The other renegade Euro MP, Jérôme Rivière used to belong to the main centre-Right party, Les Républicains, then called the UMP. He joined Le Pen in 2017 and was a spokesman for her campaign in this year’s presidential election.
This is unquestionably embarrassing for Le Pen. But the timing is, on the surface, surprising. Le Pen has been rising in the opinion polls in recent weeks. She now looks a reasonable bet once again to take one of the top two places in the first round on 10 April and reach the run-off two weeks later.
Zemmour, her far-Right rival, has fallen to fourth place in the polls on 12-13% after zooming to 19-20% in September. His chances of reaching the run-off appear close to zero. Why then abandon a rising candidate for a struggling one? Is this a rare case of rats joining a sinking ship?
The explanation is the longer-term view. The three renegades have probably written off the chances of either Le Pen or Zemmour winning the presidency this year. They are discouraged by the amateurish muddle and lack of funds in Le Pen’s Rassemblement National. They believe that her defeat will mark the end of the dominance of Lepennism on the far-Right. They expect a broader, hard-Right, nationalist movement to emerge before the next presidential election in 2027 and want to be part of that tectonic shift in French politics.
All the indications are that Zemmour’s campaign will fall flat and fail this spring. His negative ratings have grown during the campaign. In the latest Paris Match-Ifop league table of political popularity he comes 34th with only 27% approval; Le Pen is 12th with 40%.
Could she therefore beat President Emmanuel Macron in a two-way battle on 24 April? The polls suggest that she would get closer than she did in 2017 (66-34%) but Macron would win by 10-12 points. The three renegades evidently agree with the polls.
Zemmour’s people remain bullish about his chances this year. They see the three mid-season signings as proof that the campaign is about to swing back in his direction. They speak of further defections, this time from the centre-Right Les Républicains (LR).
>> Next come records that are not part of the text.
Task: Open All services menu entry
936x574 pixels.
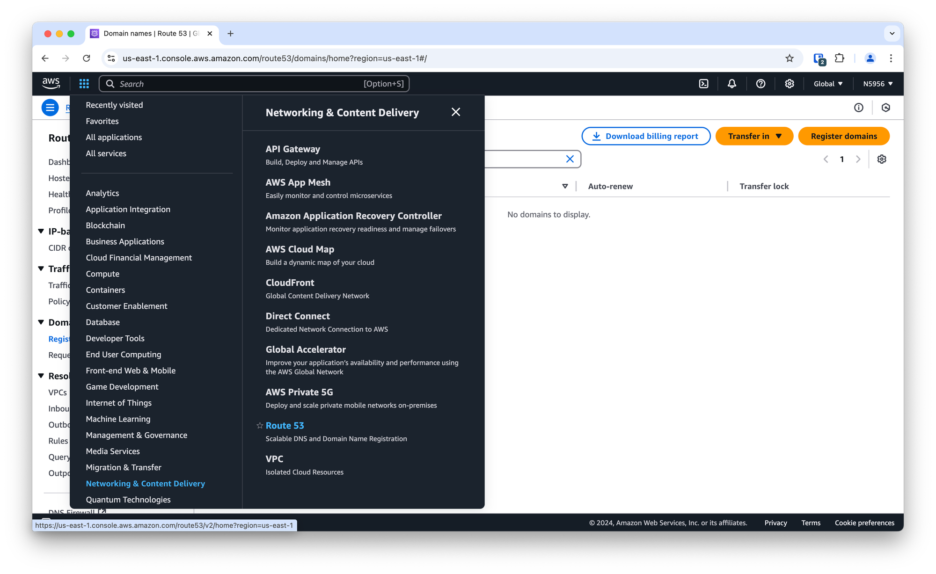Action: click(106, 153)
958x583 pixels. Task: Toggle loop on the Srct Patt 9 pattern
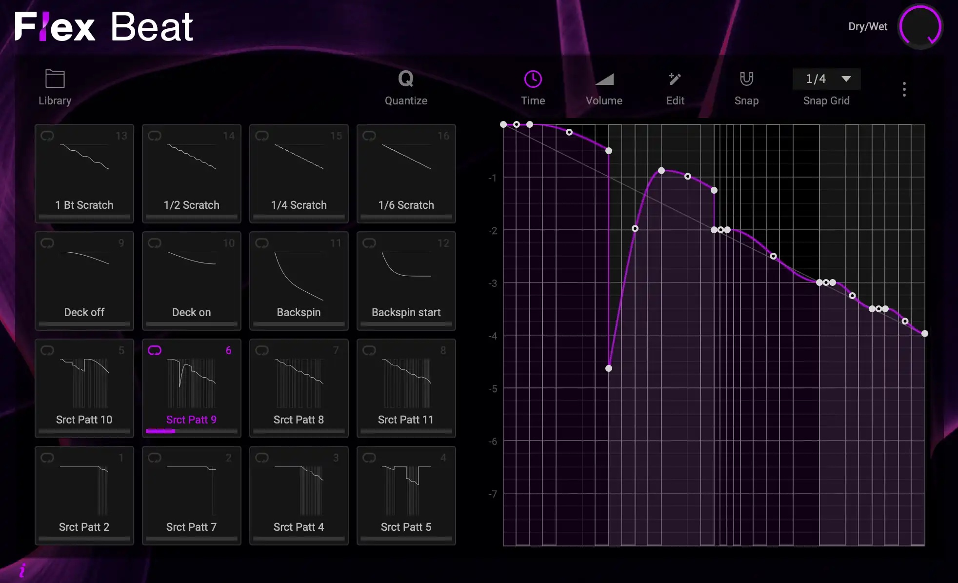[x=155, y=350]
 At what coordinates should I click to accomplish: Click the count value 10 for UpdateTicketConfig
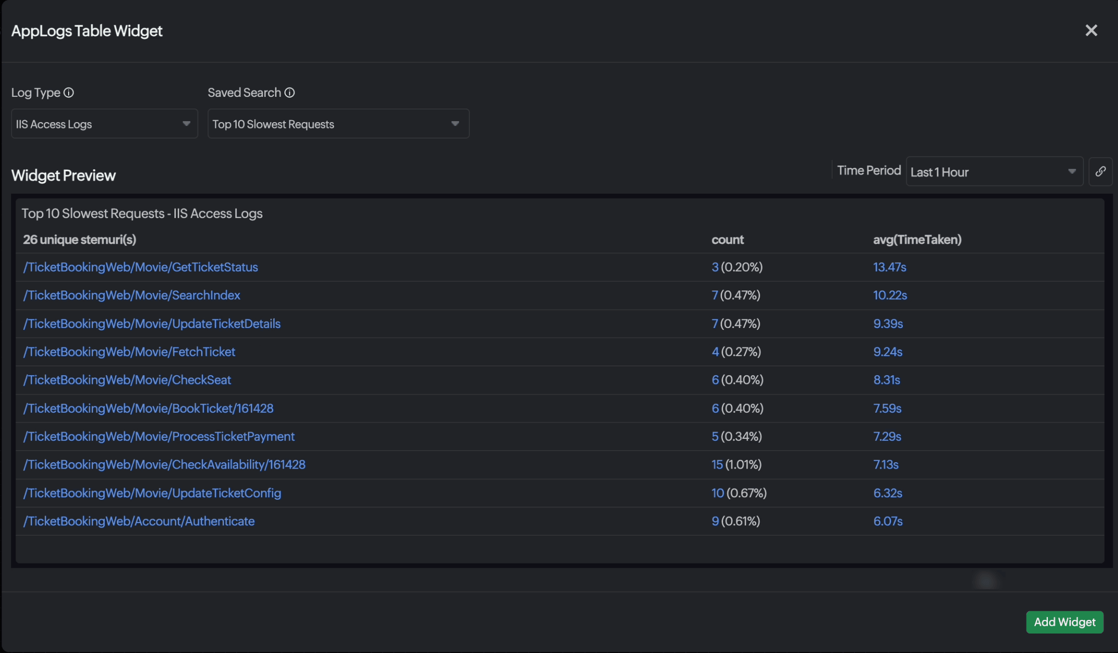pyautogui.click(x=717, y=493)
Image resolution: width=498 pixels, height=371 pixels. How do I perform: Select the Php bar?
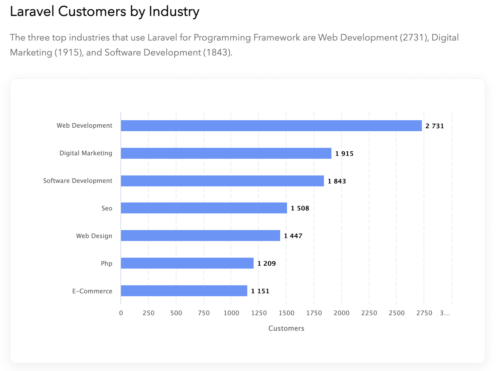[187, 263]
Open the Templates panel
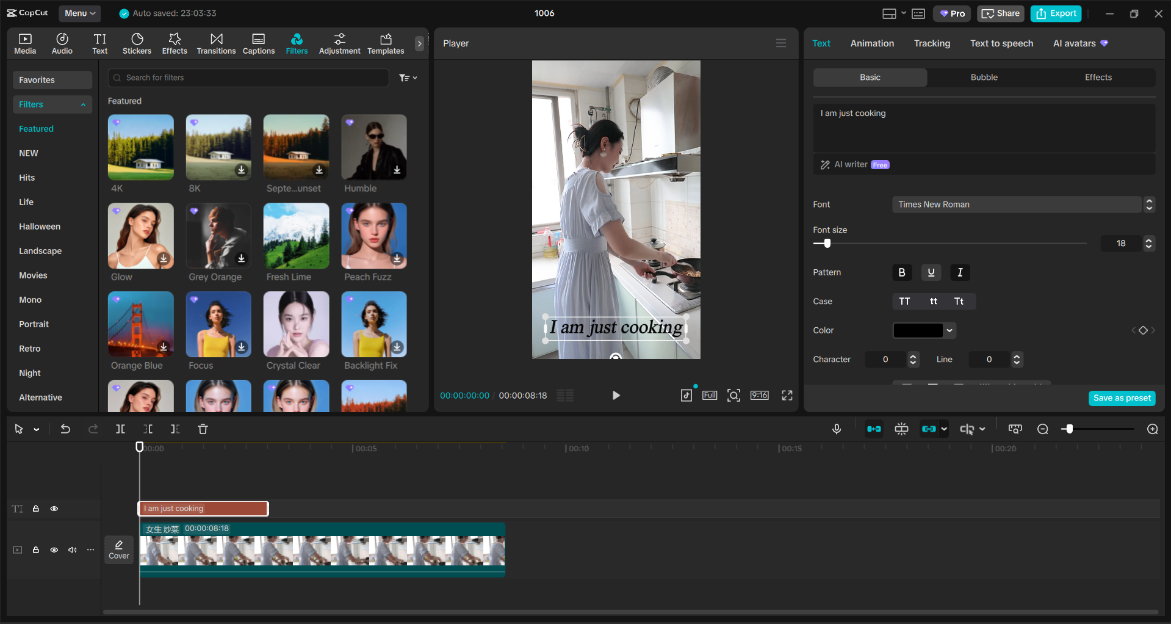This screenshot has width=1171, height=624. [385, 43]
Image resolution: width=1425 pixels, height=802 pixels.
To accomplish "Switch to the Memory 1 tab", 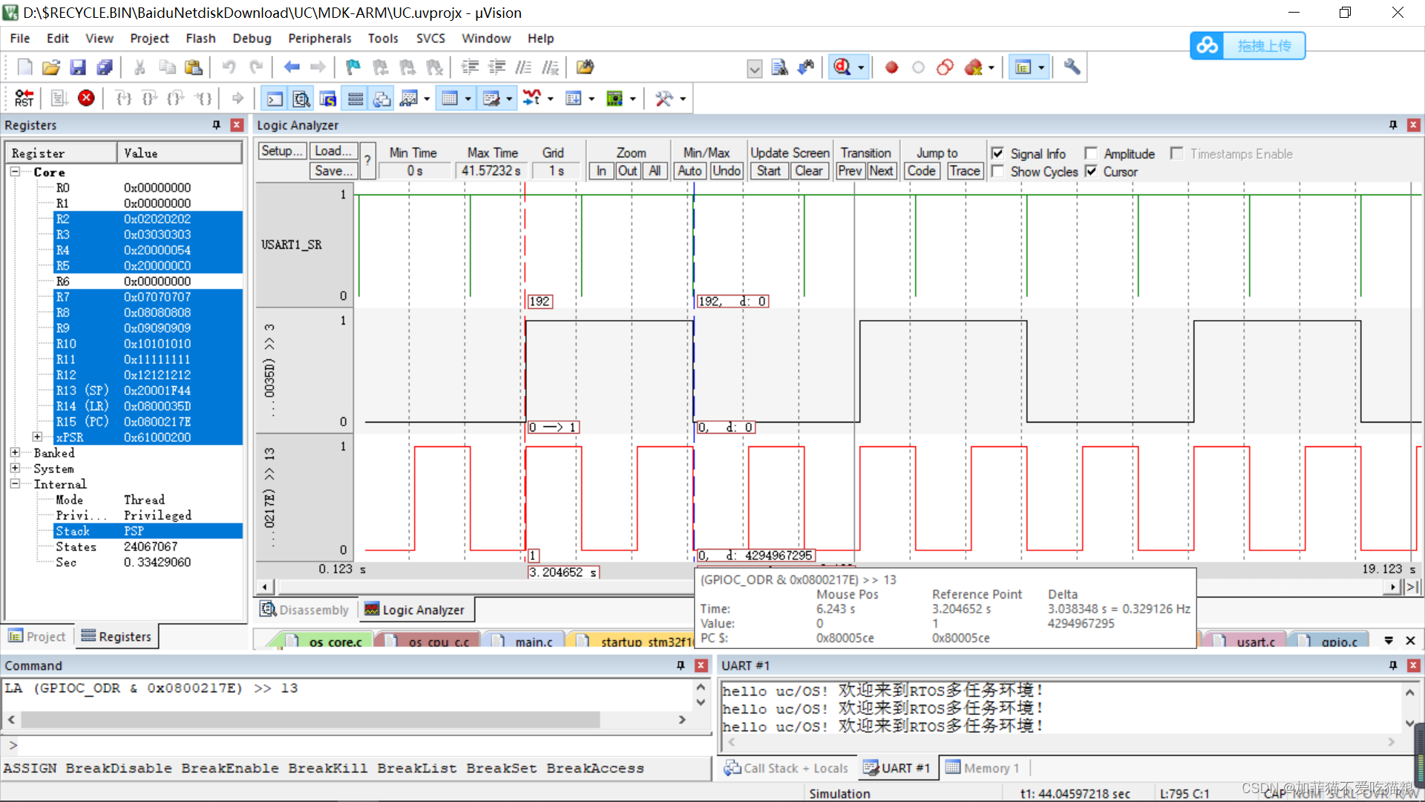I will (x=983, y=768).
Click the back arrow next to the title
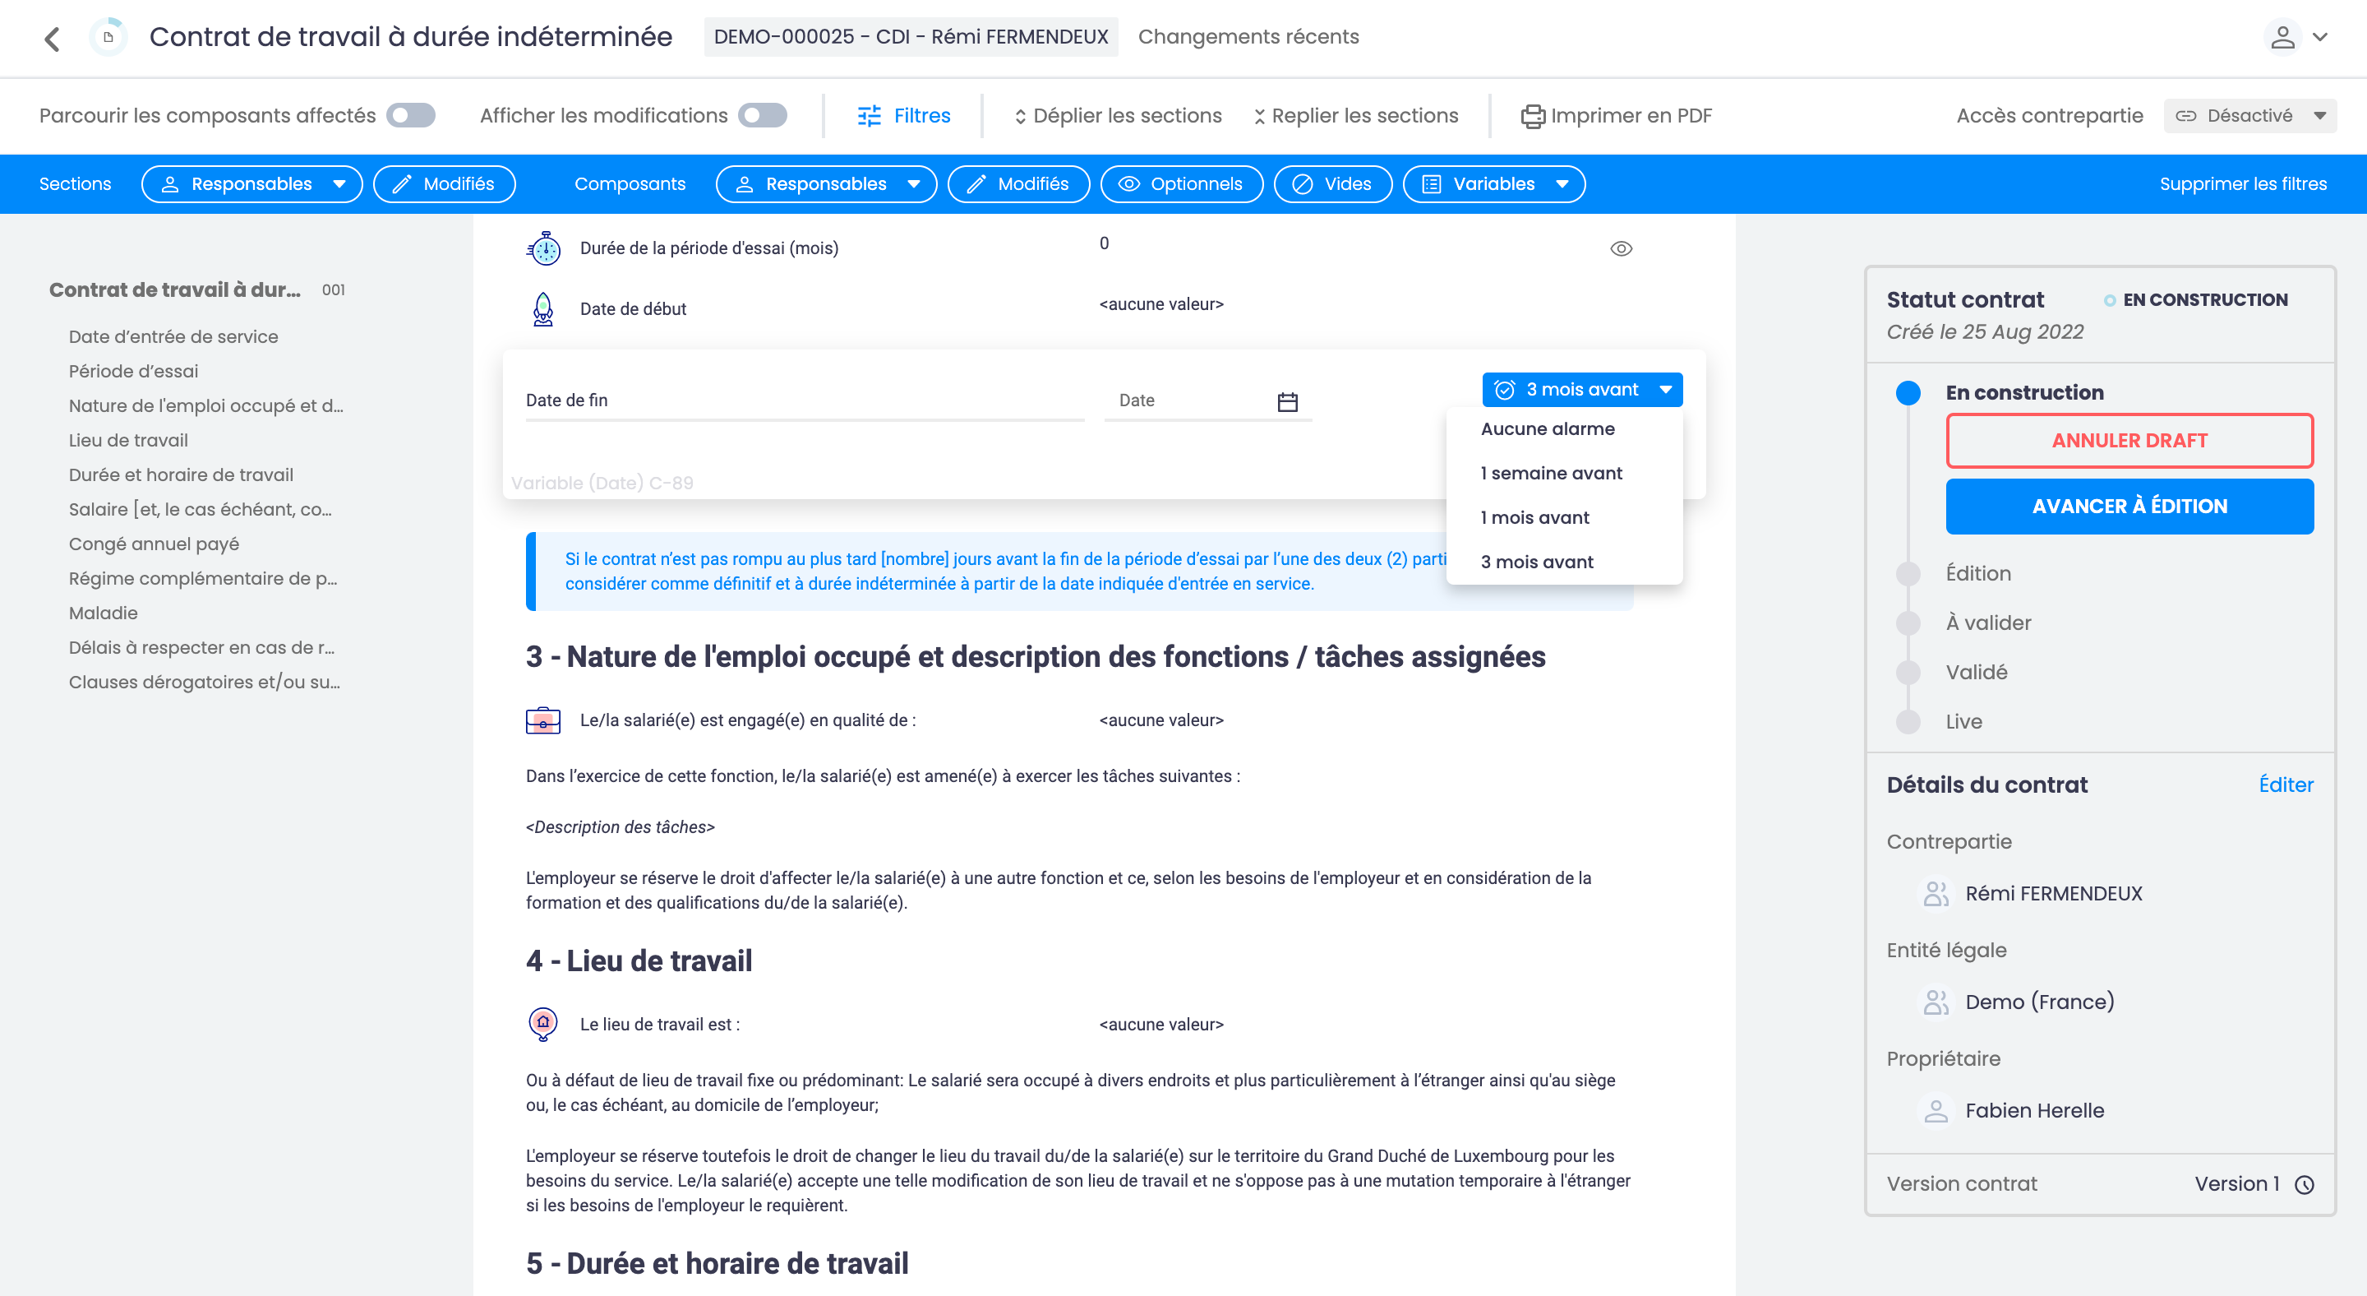Screen dimensions: 2367x1296 (x=52, y=38)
One reasonably senior centre-Right figure, Guillaume Peltier, a former vice president of the LR, has already joined Zemmour. But he, like Collard and Rivière, is an allegiance-fluid politician, who was once a Lepennist. No core personalities from Les Républicains have moved into the Zemmour camp so far.
The next big transfer could come once again from the Le Pen camp — or at least the Le Pen family. All eyes are on a possible pro-Zemmour declaration by Marine Le Pen’s niece, Marion Maréchal. Maréchal, the grand-daughter of the far-Right patriarch Jean-Marie Le Pen, has split with her aunt Marine and stepped away from frontline politics. She is a friend of Zemmour’s.
Although only 32, she is seen by many people on the French Right and far-Right as the possible leader of a new nationalist-conservative movement which could mount a serious challenge for the presidency in five years’ time.
A Marion declaration for Zemmour would not be enough to revive his campaign. It would be a political version of the celebrated sign at French railway level crossings. “Un train peut en cacher un autre. (One train can conceal the next.) ” One campaign can also conceal another.